This study looked at 82 colorectal cancer patients and 31 healthy people. The researchers measured levels of:

  • Sex hormones (testosterone, estradiol, progesterone, LH, FSH)
  • Iron-related markers (serum iron, transferrin, ferritin, % transferrin saturation, ceruloplasmin, ceruloplasmin/transferrin ratio)
  • EMT-related proteins in tissue samples (MEMO1, E-cadherin, fibronectin, vimentin, vinculin)

Participants were grouped by sex, and results were analyzed to see if differences appeared between males and females or between healthy and cancer patients.

Key Findings (Step-by-Step)

  1. Sex Hormone Changes
    • Females with CRC had higher estradiol and progesterone than healthy females.
    • Males with CRC had lower progesterone than healthy males. No major changes were seen in testosterone after adjusting for age.
  2. Iron Biomarker Changes
    • Both men and women with CRC had lower serum iron, transferrin, and % transferrin saturation than controls, suggesting a form of iron deficiency, even when not anemic.
    • Ceruloplasmin and the ceruloplasmin/transferrin ratio were elevated in CRC patients of both sexes.
    • Ferritin levels, a storage form of iron, were not significantly different, indicating that the iron deficiency found is more about iron distribution/use rather than overall storage.
  3. Links to Tumor Features
    • Serum hormone and iron marker levels correlated with tumor size and stage.
    • In females, estradiol and FSH were linked with lymph node involvement, and CEA (a standard cancer marker) reflected tumor stage and presence of metastasis.
    • In males, FSH was negatively correlated with metastasis and CEA also marked advanced tumors.
  4. Iron Markers and Tumor Biology
    • Lower iron and higher ceruloplasmin levels tracked with bigger, more advanced tumors in both sexes. Iron deficiency wasn’t just a result of anemia, as these links held even in patients without anemia.
  5. EMT Markers and Their Meaning
    • EMT is a process where tumor cells lose their “stickiness” (adhesion) and become more mobile, helping cancer spread.
    • In tissue comparisons, CRC tumors showed higher E-cadherin and lower vinculin/vimentin than healthy tissue, a pattern related to invasiveness.
    • Progesterone in the blood was associated with more fibronectin in healthy tissue in women and less vimentin in men, both proteins involved in cell movement and structure. These links disappeared in tumor tissue, suggesting cancer disrupts normal hormone effects.
  6. Complex Interactions
    • The study found evidence that altered iron metabolism and hormone levels don’t just happen because of cancer—they may actively contribute to its progression.

################

Required actions:
A: Please reproduce the colorectal cancer study summary from "2. Iron Biomarker" up to and including "presence of metastasis.", changing "controls" to "healthy participants".
B: Extend the colorectal cancer study summary past its last sentence.

Stored items

################

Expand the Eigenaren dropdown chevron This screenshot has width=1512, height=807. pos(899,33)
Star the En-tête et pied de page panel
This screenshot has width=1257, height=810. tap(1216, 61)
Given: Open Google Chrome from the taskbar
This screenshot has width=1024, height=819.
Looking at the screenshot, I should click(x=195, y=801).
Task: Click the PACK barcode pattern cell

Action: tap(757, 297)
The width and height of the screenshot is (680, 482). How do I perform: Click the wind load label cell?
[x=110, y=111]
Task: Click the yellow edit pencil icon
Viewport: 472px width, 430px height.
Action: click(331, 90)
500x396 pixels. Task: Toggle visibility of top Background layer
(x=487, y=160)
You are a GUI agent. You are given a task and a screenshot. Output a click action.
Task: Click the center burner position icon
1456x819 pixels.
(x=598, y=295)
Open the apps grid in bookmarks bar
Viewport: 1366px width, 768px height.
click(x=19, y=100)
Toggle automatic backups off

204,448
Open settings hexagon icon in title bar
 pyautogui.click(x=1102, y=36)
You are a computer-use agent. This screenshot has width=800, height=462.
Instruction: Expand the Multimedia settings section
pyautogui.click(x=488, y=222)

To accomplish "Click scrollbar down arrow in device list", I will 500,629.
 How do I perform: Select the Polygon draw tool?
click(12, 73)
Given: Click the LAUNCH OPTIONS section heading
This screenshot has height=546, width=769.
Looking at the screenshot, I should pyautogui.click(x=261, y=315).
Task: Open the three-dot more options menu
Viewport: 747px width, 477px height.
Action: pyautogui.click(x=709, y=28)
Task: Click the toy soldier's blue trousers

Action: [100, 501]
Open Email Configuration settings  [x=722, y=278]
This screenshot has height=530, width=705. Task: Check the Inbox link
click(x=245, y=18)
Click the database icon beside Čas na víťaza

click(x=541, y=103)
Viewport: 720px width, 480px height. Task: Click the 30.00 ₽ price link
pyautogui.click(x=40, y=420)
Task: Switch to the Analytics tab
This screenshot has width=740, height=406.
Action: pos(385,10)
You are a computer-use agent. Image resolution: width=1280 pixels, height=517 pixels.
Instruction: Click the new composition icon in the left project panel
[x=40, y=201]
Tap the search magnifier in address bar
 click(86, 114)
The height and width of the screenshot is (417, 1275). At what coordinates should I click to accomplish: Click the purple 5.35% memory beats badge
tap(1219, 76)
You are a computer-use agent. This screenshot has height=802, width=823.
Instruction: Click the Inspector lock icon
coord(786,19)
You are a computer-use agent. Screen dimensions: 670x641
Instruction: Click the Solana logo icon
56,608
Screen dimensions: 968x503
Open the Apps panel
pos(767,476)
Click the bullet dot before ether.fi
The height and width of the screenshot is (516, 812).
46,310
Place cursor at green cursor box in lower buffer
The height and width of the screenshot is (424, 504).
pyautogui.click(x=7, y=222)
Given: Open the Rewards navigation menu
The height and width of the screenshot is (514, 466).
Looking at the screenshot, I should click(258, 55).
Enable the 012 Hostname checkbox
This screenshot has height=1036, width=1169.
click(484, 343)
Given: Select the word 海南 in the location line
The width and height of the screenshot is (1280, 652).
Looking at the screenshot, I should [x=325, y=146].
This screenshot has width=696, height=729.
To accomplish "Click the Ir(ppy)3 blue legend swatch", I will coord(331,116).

################

Results of the tasks:
A:
2. Iron Biomarker Changes
    • Both men and women with CRC had lower serum iron, transferrin, and % transferrin saturation than healthy participants, suggesting a form of iron deficiency, even when not anemic.
    • Ceruloplasmin and the ceruloplasmin/transferrin ratio were elevated in CRC patients of both sexes.
    • Ferritin levels, a storage form of iron, were not significantly different, indicating that the iron deficiency found is more about iron distribution/use rather than overall storage.
  3. Links to Tumor Features
    • Serum hormone and iron marker levels correlated with tumor size and stage.
    • In females, estradiol and FSH were linked with lymph node involvement, and CEA (a standard cancer marker) reflected tumor stage and presence of metastasis.

B:
    • Changes in how iron is handled in the body (especially less iron available for transport) may help cancer cells evade certain types of cell death and fuel the metabolic shifts needed for aggressive behavior.

Technical and Holistic Summary

This study provides granular evidence that circulating sex hormones and iron-handling proteins are associated with the molecular features and clinical course of CRC in a sex-specific manner. Higher progesterone in healthy mucosa supports a protective role against EMT-driven invasiveness, especially in women, but this regulatory effect is lost in tumoral tissue. Iron-related biomarkers, especially reduced % transferrin saturation and elevated ceruloplasmin/transferrin ratio, reflect a functional iron deficiency prevalent in CRC, independent of anemia status. This iron imbalance parallels higher tumor stage and shifts in EMT marker expression, implying these metabolic changes may foster malignancy by promoting cell plasticity, immune evasion, and resistance to ferroptosis. The disrupted correlation between hormonal and iron markers in tumor tissue underlines a breakdown in normal endocrine and metabolic regulation with malignant transformation.

Collectively, these findings underscore the interplay between endocrine, metabolic, and cellular processes in CRC, offering potential biomarkers (such as ceruloplasmin/transferrin ratio or hormone profiles) to guide prognosis and stratification. They also point toward key molecular pathways—EMT regulation, iron metabolism, sex steroid signaling—that could be targeted in new therapies aimed at halting progression and metastasis in a sex-aware, personalized manner.